So to anyone in the fragile x community who is unfamiliar with both of those words-- you have two years to prepare...

See you at the 2016 NFXF conference in San Antonio, Texas...


(pm me if you want to know a great conversational ice breaker about polar bears...
)

--

Tuesday, July 1, 2014

thought you should know

Some time near the age of 5, one day, Hayden was walking around with his "bucks"-- (totally normal, he is always hitting people up for cash--) & at one point he kept saying that he needed two.

I knew he already had $5 in singles, & he sure did not need to run around with $7, so I was not exactly responsive to his request for more.


However, he was certainly persistent & gradually became more determined (to put it kindly)... "need koo!," he kept saying. (The "t" sound came out like a "k" sound.)

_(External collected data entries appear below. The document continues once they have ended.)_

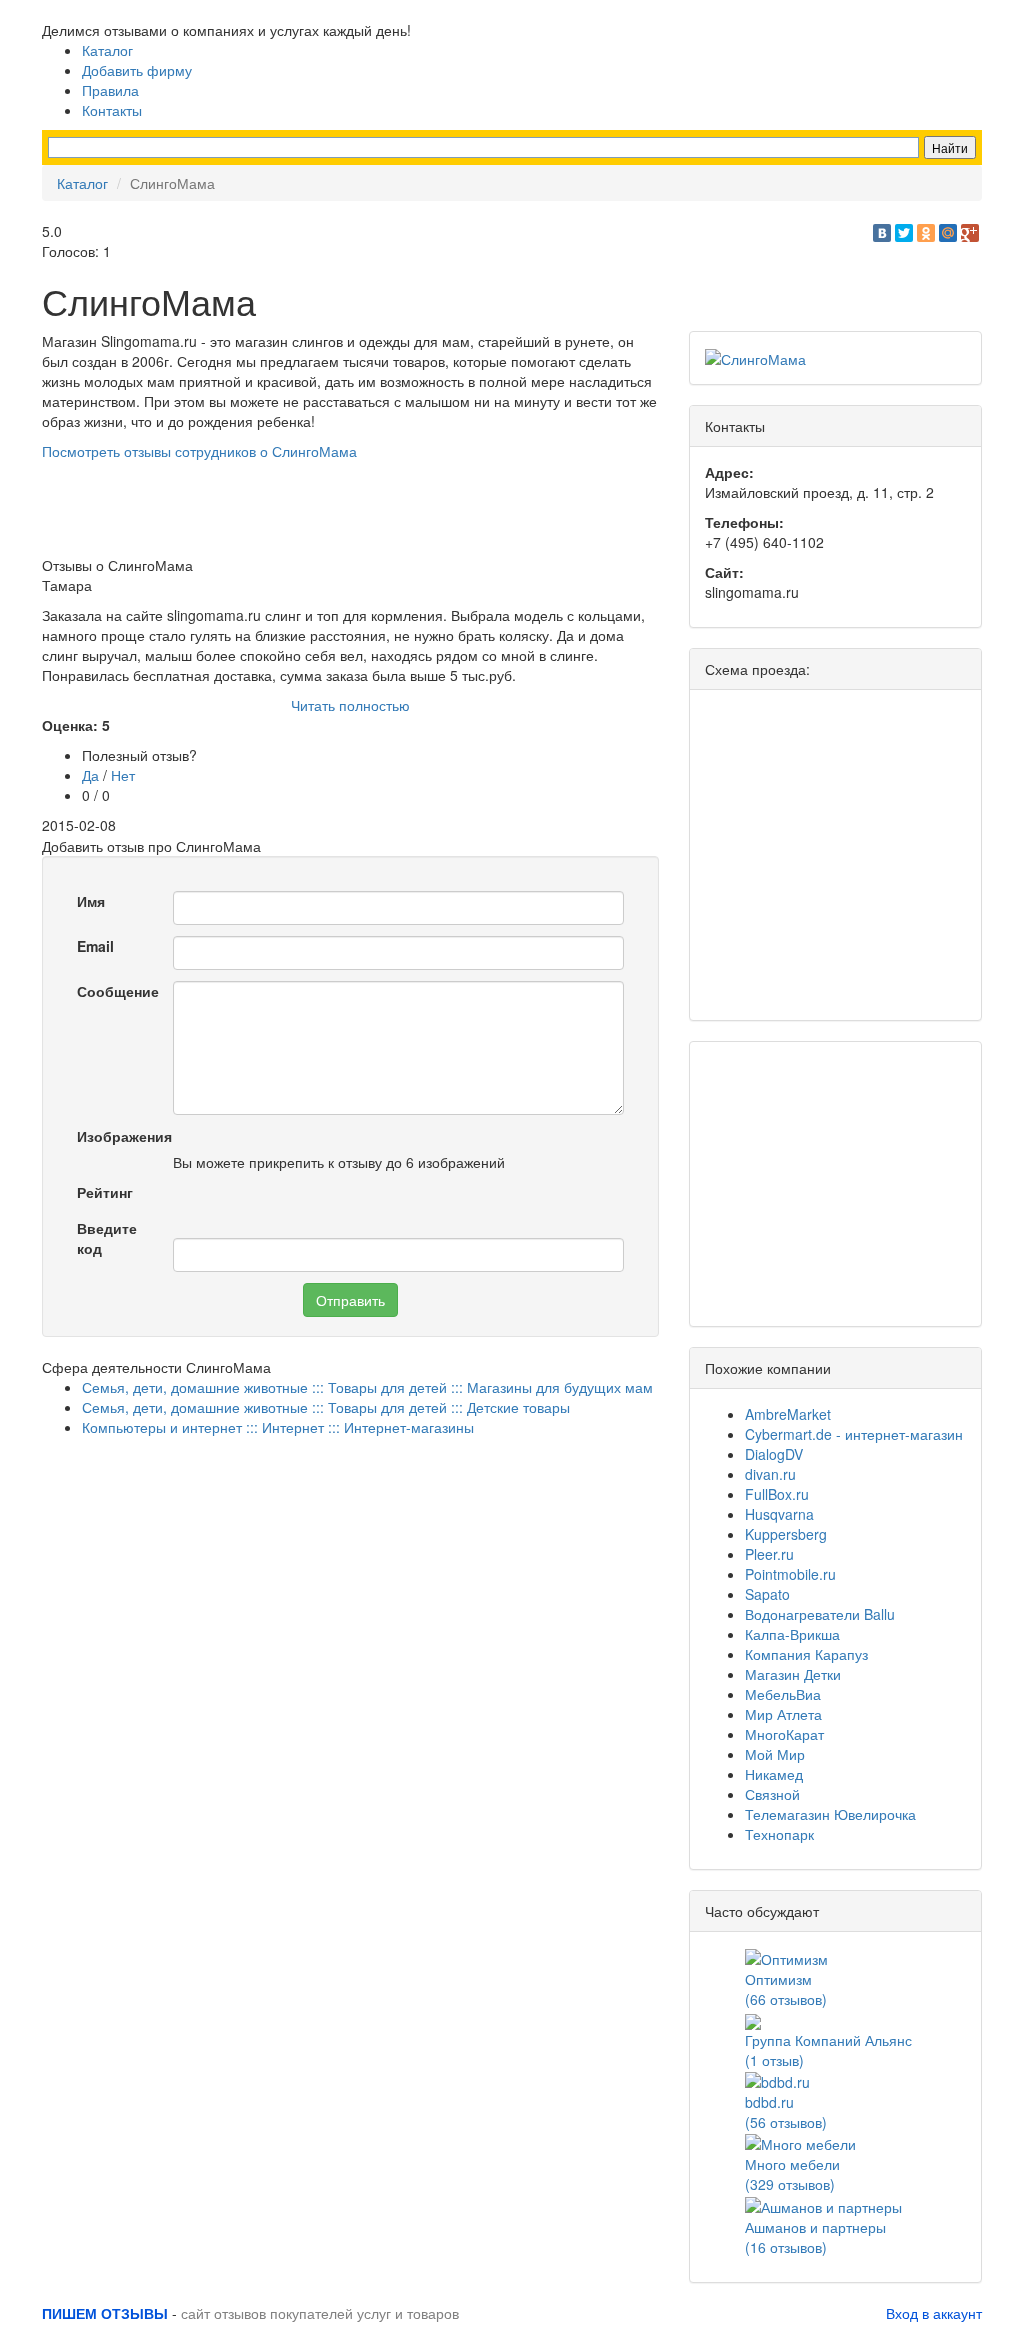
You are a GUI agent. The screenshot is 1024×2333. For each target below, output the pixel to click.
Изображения (117, 1136)
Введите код (107, 1238)
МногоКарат (784, 1734)
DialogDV (774, 1454)
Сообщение (117, 991)
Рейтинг (105, 1192)
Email (95, 946)
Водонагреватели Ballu (820, 1614)
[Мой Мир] (948, 233)
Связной (772, 1794)
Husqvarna (779, 1514)
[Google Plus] (970, 233)
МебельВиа (783, 1694)
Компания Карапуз (806, 1654)
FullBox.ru (777, 1494)
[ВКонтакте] (882, 233)
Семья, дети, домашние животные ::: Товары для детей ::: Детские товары (326, 1407)
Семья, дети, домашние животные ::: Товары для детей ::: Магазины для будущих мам (367, 1387)
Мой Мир (775, 1754)
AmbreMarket (788, 1414)
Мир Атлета (783, 1714)
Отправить (350, 1300)
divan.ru (770, 1474)
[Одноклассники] (926, 233)
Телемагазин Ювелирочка (830, 1814)
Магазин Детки (793, 1674)
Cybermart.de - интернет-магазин (854, 1434)
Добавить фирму (137, 70)
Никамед (774, 1774)
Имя (91, 901)
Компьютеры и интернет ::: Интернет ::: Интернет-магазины (278, 1427)
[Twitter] (904, 233)
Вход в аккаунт (934, 2313)
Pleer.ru (769, 1554)
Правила (110, 90)
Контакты (112, 110)
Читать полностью (350, 705)
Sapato (767, 1594)
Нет (123, 775)
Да (90, 775)
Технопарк (779, 1834)
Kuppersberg (786, 1534)
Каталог (107, 50)
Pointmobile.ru (790, 1574)
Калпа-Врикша (792, 1634)
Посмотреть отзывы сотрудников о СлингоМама (199, 451)
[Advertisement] (406, 506)
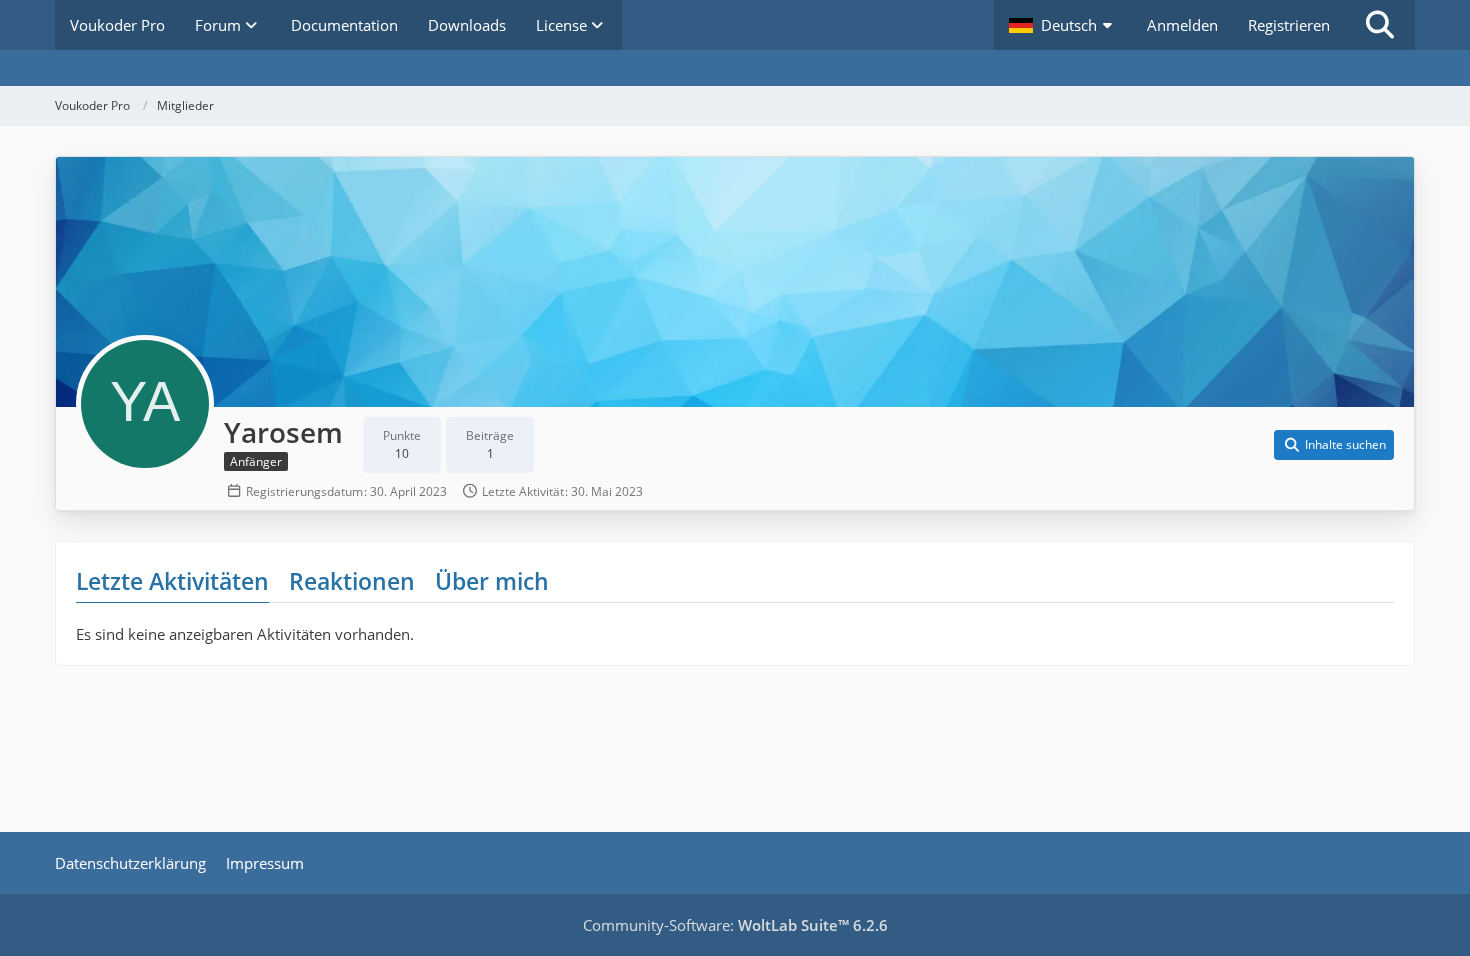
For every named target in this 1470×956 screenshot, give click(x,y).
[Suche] (1380, 25)
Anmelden (1182, 25)
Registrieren (1289, 25)
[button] (1063, 25)
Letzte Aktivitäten (172, 581)
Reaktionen (352, 581)
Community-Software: (735, 925)
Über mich (492, 581)
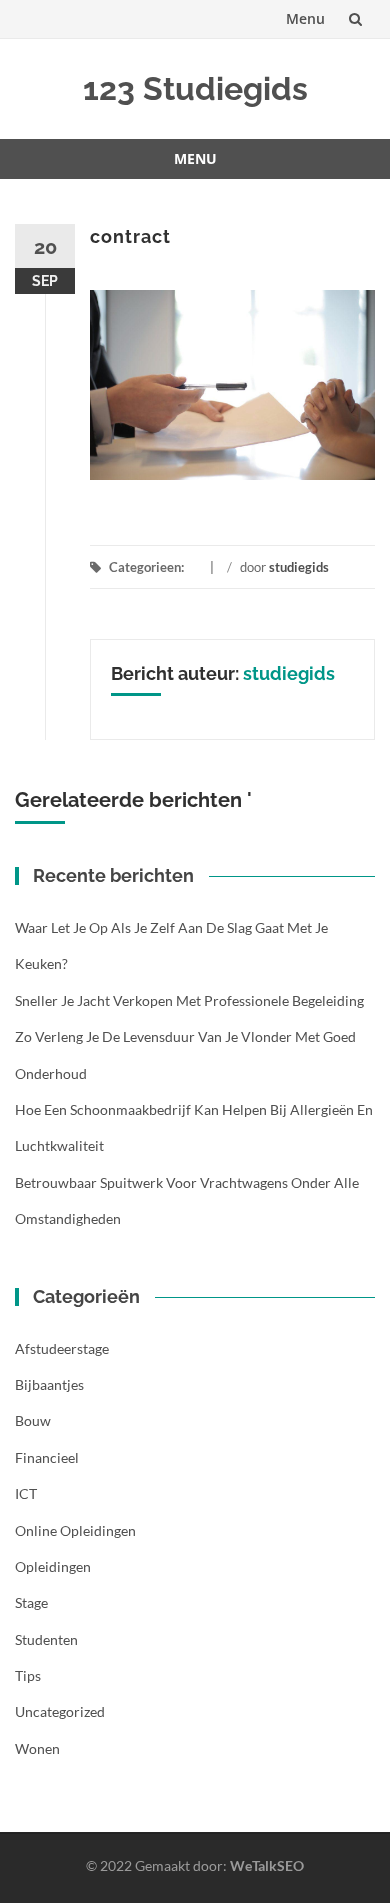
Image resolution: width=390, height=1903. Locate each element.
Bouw (33, 1420)
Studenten (46, 1639)
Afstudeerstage (62, 1348)
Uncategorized (60, 1711)
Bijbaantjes (49, 1384)
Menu (305, 18)
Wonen (37, 1748)
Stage (31, 1602)
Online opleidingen (75, 1530)
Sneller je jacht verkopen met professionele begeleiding (189, 1000)
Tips (28, 1675)
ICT (26, 1493)
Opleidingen (53, 1566)
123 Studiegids (195, 88)
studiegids (299, 567)
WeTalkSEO (267, 1865)
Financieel (47, 1457)
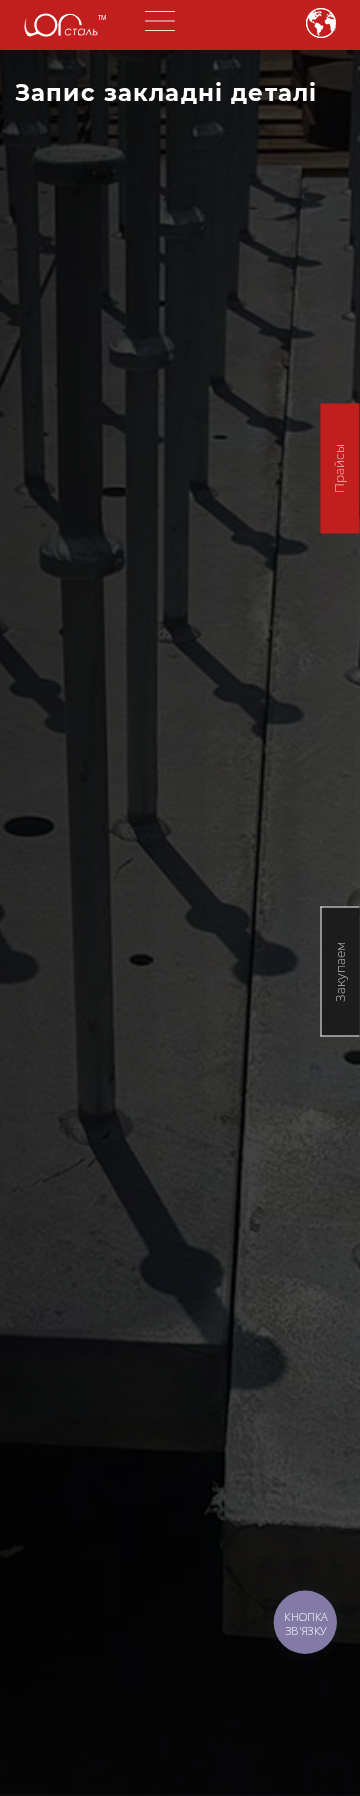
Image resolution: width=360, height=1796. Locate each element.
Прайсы (339, 468)
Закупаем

Finally I looked at the cash he was holding & sure enough he only had $3... hence the reason why he was looking for "koo" more... which got lost who-knows-where.

But the point is, this is how I learned that he does have the ability to count.

I may have already mentioned that story in a blog post somewhere along the way over the years... but any time I am offering an example of how people with fragile x syndrome (my son included) sort of mask their own knowledge... how they are as much incidental learners as they are incidental "revealers", if you will... the scenario with the $5 is usually my go-to story.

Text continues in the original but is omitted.